I think this could be a reasonable example of how the application software can become a massive bottleneck in an operation that might otherwise be a matter of sending a few network packets back and forth.  I suspect that it was less than 1 ms that was actually spent waiting on network resources, and all the remaining delay was because of a "storage" engine bottleneck. (Granted no actual disk was ever used - that would have added even *more* overhead that was not network related.)

Posted by dbeavon on 15-Feb-2018 14:23

After my previous post, I tried a faster way to get that SELECT statement response back from the database and now my responses come in under 10 ms, which seems much more reasonable.  It kept bothering me that my 150 ms duration was so extremely long -  that was taking even longer than round-trips that use classic state-free appserver.  

I discovered the reason for the delay: the ADO.Net method I was using ("FillSchema" on a data adapter) was doing quite a lot more work on the OE server than when I used another simple method ("ExecuteScalar").

Either way, the network latency appears to be a small proportion of the overhead.  It is obvious that a lot of CPU is being used for these round-trips -- both on the server and on the client.

Posted by ChUIMonster on 15-Feb-2018 14:35

Even without a network to traverse a SQL-92 query is going to go through an awful lot of overhead and through multiple context switches to get executed.  

Did you also connect and disconnect in your measurement?

Either way I'm kind of surprised it was only 150ms.  (HPUX isn't exactly a fast platform these days.)

Software is, indeed, a huge part of the latency.  When someone has a storage device external to their server there are many, many layers of software that handle the data.  If there were not then one nanosecond per foot would probably be a decent measure of latency.  But instead the data moves a few inches, gets processed within the the drive, moves a few more inches, gets processed by an adapter inside the storage array, moves a few more inches, gets processed by the fancy logic  within the array that supposedly magically  makes everything fast, then gets passed to a network adapter... travels for a few feet and runs into a switch which then processes it some more, repeat until we get to the server, then we go through a network adapter and on through to the CPU that asked for that data an eon or two ago.  Oh, most of those layers also probably involve a queue and if your system is busy you probably get to wait in line a lot. And if you are virtualized you can add a few more layers.
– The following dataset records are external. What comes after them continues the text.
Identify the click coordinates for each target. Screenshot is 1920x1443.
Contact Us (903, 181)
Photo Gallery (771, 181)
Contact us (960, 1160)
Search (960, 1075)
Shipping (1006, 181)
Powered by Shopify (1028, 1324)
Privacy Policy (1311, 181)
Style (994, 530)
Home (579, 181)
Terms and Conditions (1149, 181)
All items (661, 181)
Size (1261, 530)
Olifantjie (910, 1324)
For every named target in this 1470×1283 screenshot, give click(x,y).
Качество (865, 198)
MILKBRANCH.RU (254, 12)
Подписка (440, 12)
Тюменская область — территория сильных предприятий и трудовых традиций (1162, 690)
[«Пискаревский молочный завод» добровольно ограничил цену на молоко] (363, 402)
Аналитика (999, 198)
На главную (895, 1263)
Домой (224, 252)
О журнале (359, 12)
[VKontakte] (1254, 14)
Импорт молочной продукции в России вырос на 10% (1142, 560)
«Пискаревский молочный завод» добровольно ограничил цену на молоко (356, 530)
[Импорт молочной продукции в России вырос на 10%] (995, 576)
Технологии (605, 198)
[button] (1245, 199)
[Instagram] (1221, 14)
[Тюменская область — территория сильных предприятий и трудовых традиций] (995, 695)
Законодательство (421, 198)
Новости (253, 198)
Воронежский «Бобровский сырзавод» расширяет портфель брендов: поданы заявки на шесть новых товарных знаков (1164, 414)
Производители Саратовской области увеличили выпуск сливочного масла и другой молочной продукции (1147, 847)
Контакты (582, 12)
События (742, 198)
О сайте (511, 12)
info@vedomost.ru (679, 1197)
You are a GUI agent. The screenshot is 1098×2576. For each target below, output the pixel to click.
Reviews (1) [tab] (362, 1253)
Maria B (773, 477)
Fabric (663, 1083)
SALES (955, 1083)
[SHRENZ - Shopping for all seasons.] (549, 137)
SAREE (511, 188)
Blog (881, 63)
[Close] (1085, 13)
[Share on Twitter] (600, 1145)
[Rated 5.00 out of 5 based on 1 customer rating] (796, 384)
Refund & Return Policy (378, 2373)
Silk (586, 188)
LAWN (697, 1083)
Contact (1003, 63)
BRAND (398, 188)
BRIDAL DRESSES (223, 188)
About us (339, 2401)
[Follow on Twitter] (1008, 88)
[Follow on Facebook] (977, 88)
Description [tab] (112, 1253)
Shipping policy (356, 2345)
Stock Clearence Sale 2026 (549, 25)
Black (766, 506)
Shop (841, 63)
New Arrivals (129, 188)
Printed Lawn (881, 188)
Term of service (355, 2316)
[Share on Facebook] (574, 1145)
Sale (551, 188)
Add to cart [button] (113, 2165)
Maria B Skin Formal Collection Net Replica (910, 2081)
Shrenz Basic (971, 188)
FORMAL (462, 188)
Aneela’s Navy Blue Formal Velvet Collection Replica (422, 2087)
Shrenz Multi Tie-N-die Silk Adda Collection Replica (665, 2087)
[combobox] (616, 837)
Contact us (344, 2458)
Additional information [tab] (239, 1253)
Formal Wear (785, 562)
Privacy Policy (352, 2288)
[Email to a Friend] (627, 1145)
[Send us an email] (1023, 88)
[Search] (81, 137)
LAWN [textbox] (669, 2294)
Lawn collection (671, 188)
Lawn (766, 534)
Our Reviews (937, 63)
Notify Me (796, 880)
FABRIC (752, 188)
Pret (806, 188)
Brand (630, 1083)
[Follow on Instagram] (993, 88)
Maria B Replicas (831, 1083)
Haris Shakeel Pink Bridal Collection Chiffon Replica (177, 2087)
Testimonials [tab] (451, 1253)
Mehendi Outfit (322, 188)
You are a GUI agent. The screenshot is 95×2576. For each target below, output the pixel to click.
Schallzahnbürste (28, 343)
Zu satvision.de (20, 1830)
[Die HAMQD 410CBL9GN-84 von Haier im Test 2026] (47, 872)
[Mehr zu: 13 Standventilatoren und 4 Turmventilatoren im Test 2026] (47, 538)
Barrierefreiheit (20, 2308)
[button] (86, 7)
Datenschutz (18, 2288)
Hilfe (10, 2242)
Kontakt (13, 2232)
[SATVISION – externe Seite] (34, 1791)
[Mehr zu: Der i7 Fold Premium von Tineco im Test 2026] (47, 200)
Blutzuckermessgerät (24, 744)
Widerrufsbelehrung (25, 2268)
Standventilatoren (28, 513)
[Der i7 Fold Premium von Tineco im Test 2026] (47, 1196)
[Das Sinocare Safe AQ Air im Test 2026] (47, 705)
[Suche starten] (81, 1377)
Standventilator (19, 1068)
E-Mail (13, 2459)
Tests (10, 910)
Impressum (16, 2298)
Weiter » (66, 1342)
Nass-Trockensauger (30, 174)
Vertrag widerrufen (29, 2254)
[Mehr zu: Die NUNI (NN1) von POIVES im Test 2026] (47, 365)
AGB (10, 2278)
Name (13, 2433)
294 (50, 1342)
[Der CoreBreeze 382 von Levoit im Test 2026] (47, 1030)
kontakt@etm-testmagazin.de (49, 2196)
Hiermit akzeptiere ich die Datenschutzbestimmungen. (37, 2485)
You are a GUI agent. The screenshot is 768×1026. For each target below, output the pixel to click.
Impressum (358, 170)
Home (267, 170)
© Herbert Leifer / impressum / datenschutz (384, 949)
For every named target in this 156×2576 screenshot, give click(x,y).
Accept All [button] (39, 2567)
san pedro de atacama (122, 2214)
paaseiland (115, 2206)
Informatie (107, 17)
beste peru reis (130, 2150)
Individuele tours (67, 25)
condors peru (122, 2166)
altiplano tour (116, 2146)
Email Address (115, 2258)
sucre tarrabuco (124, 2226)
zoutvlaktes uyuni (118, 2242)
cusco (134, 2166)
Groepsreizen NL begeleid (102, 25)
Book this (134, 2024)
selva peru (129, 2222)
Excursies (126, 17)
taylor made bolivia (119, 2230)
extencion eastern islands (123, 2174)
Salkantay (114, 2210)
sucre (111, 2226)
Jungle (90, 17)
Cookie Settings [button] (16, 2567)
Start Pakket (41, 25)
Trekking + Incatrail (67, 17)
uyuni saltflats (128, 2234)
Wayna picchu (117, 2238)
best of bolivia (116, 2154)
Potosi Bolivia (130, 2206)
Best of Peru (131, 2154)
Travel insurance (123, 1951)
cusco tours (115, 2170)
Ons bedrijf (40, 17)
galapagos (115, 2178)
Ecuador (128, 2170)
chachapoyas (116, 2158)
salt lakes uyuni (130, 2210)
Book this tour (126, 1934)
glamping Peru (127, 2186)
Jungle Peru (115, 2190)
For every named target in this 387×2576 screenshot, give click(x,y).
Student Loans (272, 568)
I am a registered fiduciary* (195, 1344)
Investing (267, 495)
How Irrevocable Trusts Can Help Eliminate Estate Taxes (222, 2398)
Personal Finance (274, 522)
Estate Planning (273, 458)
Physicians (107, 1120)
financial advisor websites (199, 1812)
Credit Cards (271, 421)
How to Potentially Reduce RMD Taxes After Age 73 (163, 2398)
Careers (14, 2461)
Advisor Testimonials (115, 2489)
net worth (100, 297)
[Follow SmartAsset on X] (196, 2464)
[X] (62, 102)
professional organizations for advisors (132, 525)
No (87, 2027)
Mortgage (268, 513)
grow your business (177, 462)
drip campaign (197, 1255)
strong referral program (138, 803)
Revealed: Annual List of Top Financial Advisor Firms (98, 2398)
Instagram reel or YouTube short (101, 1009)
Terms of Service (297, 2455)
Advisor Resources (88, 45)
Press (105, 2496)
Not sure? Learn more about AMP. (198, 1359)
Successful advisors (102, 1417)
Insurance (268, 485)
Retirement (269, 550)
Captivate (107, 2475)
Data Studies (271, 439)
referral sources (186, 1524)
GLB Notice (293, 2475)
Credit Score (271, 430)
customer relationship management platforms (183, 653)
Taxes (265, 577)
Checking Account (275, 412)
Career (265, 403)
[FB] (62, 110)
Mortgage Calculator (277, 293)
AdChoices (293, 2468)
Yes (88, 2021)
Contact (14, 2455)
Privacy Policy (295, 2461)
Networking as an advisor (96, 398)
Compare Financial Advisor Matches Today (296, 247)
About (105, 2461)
Posted by gus bjorklund on 15-Feb-2018 14:52

> On Feb 15, 2018, at 2:14 PM, Tim Kuehn wrote:

>

> for the author to assert network assets are measured in nanoseconds contradicts the laws of physics

not at all. he did not say how many nanoseconds ! obviously a marketroid.

regards,

gus

“less is my favorite editor. too bad it can’t actually edit files.”

Chris Lesniewski-Laas

Posted by gus bjorklund on 15-Feb-2018 14:54

dbdeavon,

if you want to tell if the sql server is online, send it the following:

select * from table_that_does_not_exist;

that’s the most efficient way.

Posted by Tim Kuehn on 15-Feb-2018 14:58

> not at all. he did not say how many nanoseconds

thanks for my chuckle of the day! :) 

This thread is closed